═══ DATA FOR ANALYSIS ═══

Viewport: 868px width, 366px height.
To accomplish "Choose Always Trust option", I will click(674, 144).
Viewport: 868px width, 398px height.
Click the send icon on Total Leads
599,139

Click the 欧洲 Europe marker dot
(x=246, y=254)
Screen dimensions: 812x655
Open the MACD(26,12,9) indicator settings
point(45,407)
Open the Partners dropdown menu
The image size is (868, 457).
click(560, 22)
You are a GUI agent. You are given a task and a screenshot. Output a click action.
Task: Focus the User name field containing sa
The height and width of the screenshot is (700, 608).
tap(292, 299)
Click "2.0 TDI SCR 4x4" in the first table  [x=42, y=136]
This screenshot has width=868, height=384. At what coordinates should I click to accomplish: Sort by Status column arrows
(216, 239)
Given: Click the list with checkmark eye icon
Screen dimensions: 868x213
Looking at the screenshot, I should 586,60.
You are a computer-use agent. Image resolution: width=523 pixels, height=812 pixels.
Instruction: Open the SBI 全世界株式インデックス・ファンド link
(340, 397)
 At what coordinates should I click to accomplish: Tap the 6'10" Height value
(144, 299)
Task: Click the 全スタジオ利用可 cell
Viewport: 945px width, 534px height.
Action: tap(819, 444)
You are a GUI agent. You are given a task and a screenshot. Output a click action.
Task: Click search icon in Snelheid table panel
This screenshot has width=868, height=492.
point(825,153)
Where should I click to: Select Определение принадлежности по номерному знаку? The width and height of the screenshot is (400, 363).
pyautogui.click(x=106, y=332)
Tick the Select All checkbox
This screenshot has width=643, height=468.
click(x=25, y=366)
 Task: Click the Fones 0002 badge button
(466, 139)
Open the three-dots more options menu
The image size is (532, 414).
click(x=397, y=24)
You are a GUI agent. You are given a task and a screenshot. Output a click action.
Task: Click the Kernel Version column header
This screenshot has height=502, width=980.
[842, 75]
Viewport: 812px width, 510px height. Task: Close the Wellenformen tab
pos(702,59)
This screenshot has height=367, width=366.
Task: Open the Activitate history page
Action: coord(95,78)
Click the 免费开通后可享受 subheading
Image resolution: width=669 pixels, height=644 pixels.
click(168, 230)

═══

• EXERCISE DESCRIPTION:
The data given before this task must be transcribed exactly and in full.

• ANSWER TO THIS TASK:
Viewport: 868px width, 366px height.
To accomplish "Choose Always Trust option", I will click(674, 144).
Viewport: 868px width, 398px height.
Click the send icon on Total Leads
599,139

Click the 欧洲 Europe marker dot
(x=246, y=254)
Screen dimensions: 812x655
Open the MACD(26,12,9) indicator settings
point(45,407)
Open the Partners dropdown menu
The image size is (868, 457).
click(560, 22)
You are a GUI agent. You are given a task and a screenshot. Output a click action.
Task: Focus the User name field containing sa
The height and width of the screenshot is (700, 608).
tap(292, 299)
Click "2.0 TDI SCR 4x4" in the first table  [x=42, y=136]
This screenshot has width=868, height=384. At what coordinates should I click to accomplish: Sort by Status column arrows
(216, 239)
Given: Click the list with checkmark eye icon
Screen dimensions: 868x213
Looking at the screenshot, I should 586,60.
You are a computer-use agent. Image resolution: width=523 pixels, height=812 pixels.
Instruction: Open the SBI 全世界株式インデックス・ファンド link
(340, 397)
 At what coordinates should I click to accomplish: Tap the 6'10" Height value
(144, 299)
Task: Click the 全スタジオ利用可 cell
Viewport: 945px width, 534px height.
Action: tap(819, 444)
You are a GUI agent. You are given a task and a screenshot. Output a click action.
Task: Click search icon in Snelheid table panel
This screenshot has width=868, height=492.
point(825,153)
Where should I click to: Select Определение принадлежности по номерному знаку? The width and height of the screenshot is (400, 363).
pyautogui.click(x=106, y=332)
Tick the Select All checkbox
This screenshot has width=643, height=468.
click(x=25, y=366)
 Task: Click the Fones 0002 badge button
(466, 139)
Open the three-dots more options menu
The image size is (532, 414).
click(x=397, y=24)
You are a GUI agent. You are given a task and a screenshot. Output a click action.
Task: Click the Kernel Version column header
This screenshot has height=502, width=980.
[842, 75]
Viewport: 812px width, 510px height. Task: Close the Wellenformen tab
pos(702,59)
This screenshot has height=367, width=366.
Task: Open the Activitate history page
Action: coord(95,78)
Click the 免费开通后可享受 subheading
Image resolution: width=669 pixels, height=644 pixels.
click(168, 230)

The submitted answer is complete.